TASK DESCRIPTION>
Set down the data below without change, skipping the pictures it holds.

Stored items:
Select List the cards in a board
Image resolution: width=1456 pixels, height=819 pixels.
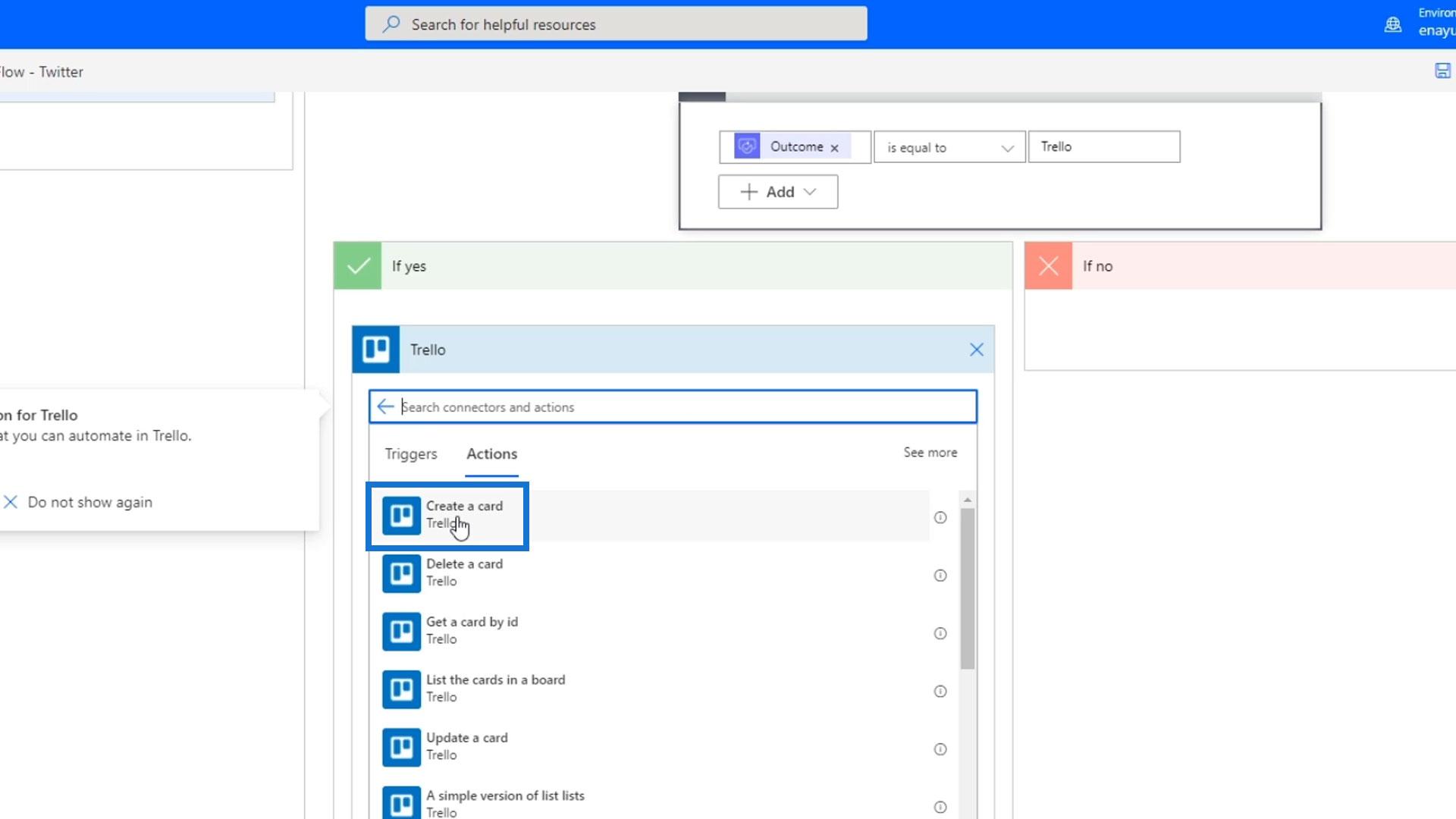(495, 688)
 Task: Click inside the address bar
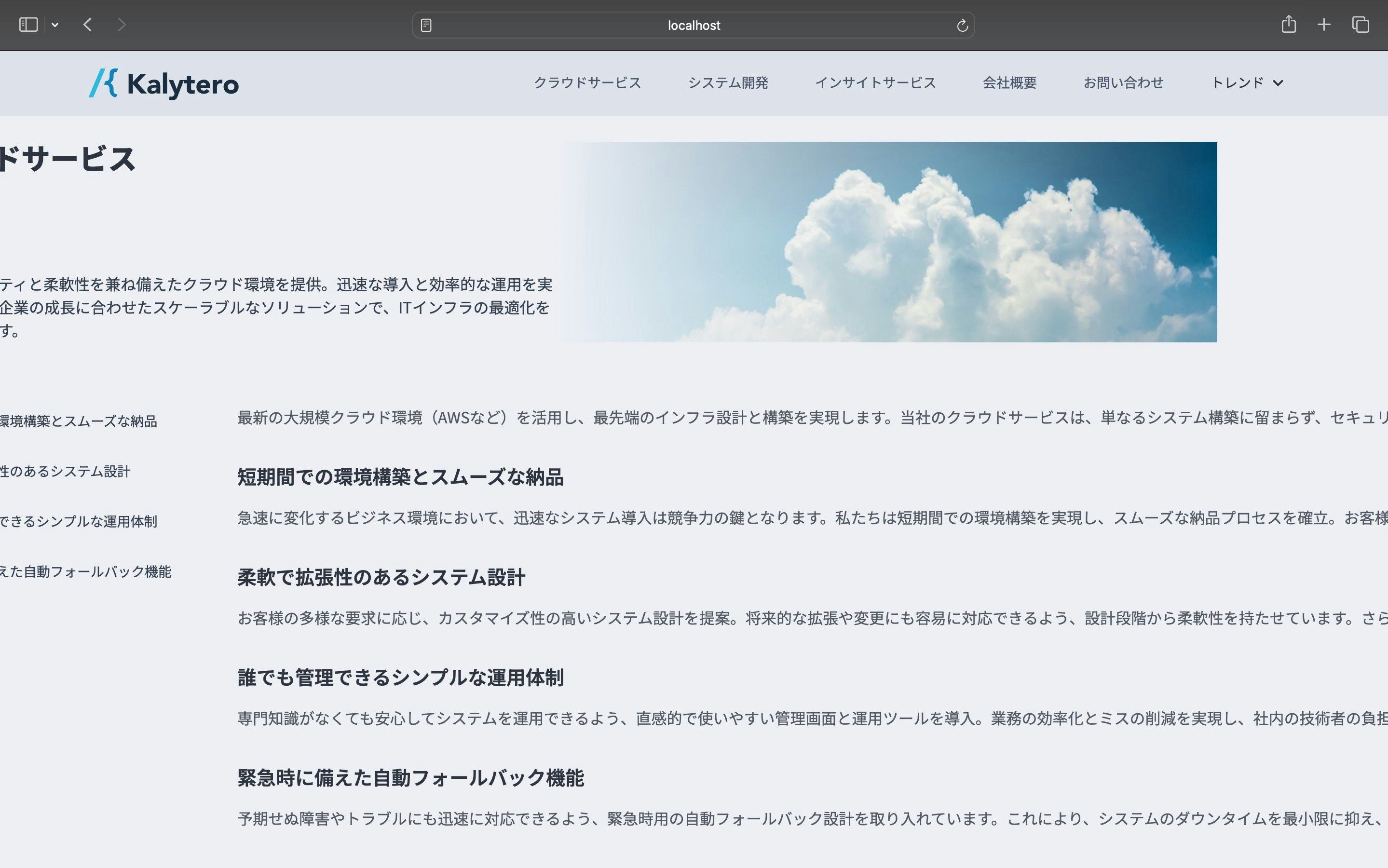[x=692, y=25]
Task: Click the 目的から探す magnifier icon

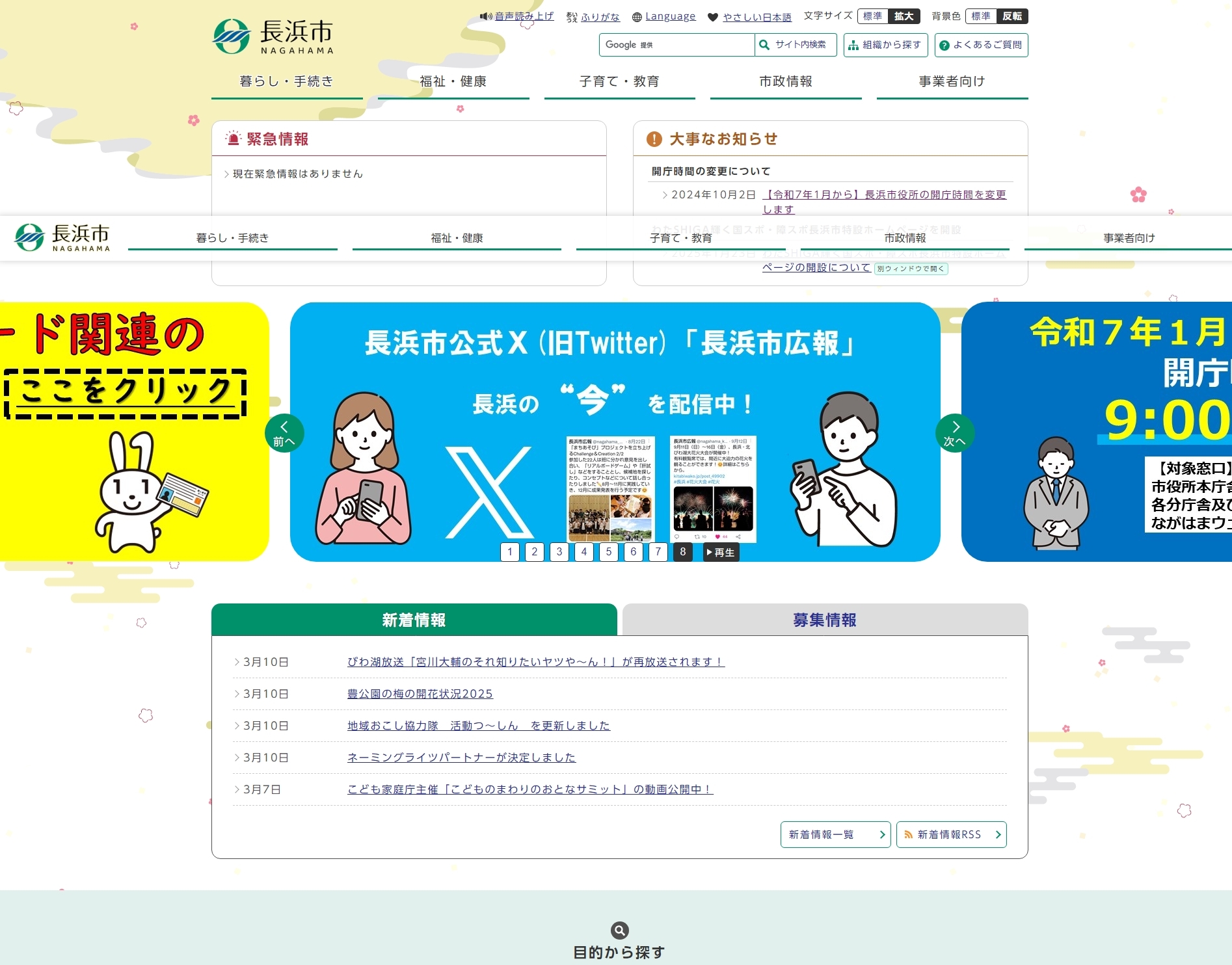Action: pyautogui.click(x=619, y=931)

SOLUTION TO THE EXERCISE>
Select List the cards in a board
Image resolution: width=1456 pixels, height=819 pixels.
(495, 688)
 Task: Click inside the address bar
[x=692, y=25]
Task: Click the 目的から探す magnifier icon

Action: pyautogui.click(x=619, y=931)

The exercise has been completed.